======== EXERCISE DATA

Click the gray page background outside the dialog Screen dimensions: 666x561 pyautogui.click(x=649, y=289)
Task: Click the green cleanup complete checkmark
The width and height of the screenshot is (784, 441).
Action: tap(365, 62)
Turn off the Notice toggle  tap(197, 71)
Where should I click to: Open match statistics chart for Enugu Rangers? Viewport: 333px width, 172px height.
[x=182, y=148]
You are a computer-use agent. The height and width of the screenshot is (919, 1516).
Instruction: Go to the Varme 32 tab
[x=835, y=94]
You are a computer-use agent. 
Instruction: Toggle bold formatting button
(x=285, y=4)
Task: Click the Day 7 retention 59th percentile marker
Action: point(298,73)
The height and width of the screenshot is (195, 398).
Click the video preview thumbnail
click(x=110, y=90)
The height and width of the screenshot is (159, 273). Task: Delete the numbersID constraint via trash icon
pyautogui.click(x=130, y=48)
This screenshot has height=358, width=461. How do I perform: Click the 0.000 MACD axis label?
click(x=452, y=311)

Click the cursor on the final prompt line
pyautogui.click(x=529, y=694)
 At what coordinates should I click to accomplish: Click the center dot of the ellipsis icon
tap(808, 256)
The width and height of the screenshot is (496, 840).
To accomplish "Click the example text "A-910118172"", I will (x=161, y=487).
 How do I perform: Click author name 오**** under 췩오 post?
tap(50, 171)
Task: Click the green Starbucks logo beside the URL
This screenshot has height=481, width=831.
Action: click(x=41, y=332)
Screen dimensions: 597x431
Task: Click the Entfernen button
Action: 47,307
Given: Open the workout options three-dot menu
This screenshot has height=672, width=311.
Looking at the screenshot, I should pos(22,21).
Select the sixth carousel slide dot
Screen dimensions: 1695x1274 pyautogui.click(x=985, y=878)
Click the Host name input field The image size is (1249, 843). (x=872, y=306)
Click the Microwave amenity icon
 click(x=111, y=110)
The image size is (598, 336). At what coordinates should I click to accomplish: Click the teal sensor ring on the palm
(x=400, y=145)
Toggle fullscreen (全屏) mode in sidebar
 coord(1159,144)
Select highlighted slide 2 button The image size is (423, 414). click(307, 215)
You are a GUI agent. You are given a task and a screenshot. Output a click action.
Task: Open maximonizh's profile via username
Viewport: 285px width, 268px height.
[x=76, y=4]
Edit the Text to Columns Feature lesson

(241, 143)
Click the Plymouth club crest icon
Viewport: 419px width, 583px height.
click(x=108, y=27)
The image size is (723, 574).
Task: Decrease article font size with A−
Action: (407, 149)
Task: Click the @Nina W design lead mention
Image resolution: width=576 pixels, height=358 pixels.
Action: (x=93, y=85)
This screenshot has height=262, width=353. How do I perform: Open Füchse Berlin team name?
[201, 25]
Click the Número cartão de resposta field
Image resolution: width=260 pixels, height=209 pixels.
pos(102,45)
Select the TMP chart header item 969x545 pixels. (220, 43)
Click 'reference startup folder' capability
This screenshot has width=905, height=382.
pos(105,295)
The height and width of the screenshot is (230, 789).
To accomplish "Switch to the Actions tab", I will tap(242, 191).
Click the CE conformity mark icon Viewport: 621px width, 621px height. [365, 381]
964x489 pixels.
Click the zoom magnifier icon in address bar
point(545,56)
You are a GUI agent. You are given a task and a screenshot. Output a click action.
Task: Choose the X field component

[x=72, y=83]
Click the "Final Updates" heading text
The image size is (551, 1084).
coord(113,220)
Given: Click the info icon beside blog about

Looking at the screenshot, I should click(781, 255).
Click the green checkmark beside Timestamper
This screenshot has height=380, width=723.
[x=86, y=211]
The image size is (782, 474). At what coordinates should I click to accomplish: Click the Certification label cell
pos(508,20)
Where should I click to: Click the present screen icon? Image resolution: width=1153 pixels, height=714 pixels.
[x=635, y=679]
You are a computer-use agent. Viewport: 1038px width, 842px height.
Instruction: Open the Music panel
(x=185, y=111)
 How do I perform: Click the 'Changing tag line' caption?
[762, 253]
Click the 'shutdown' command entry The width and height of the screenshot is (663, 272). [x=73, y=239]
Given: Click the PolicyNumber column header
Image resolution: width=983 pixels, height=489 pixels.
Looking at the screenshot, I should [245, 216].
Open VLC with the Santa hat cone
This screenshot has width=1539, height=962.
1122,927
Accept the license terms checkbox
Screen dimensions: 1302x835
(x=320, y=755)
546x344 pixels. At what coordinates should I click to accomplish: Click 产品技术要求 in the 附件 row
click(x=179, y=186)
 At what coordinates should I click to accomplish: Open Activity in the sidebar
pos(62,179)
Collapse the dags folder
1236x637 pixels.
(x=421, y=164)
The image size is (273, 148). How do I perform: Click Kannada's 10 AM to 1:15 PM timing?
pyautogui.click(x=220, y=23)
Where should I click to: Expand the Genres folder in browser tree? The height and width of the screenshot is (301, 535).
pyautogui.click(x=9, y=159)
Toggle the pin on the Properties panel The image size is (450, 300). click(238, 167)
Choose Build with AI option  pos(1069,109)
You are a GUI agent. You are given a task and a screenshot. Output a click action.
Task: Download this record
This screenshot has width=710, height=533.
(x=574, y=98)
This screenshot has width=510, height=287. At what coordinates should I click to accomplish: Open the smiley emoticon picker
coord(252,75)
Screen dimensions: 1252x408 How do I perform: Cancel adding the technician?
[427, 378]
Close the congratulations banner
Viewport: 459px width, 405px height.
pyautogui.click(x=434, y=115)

================

Copy exactly the stretch of data above from the line with "546x344 pixels. At" through the line with "Collapse the dags folder", and omit all other lines.

● **ANSWER BOX**
546x344 pixels. At what coordinates should I click to accomplish: Click 产品技术要求 in the 附件 row
click(x=179, y=186)
 At what coordinates should I click to accomplish: Open Activity in the sidebar
pos(62,179)
Collapse the dags folder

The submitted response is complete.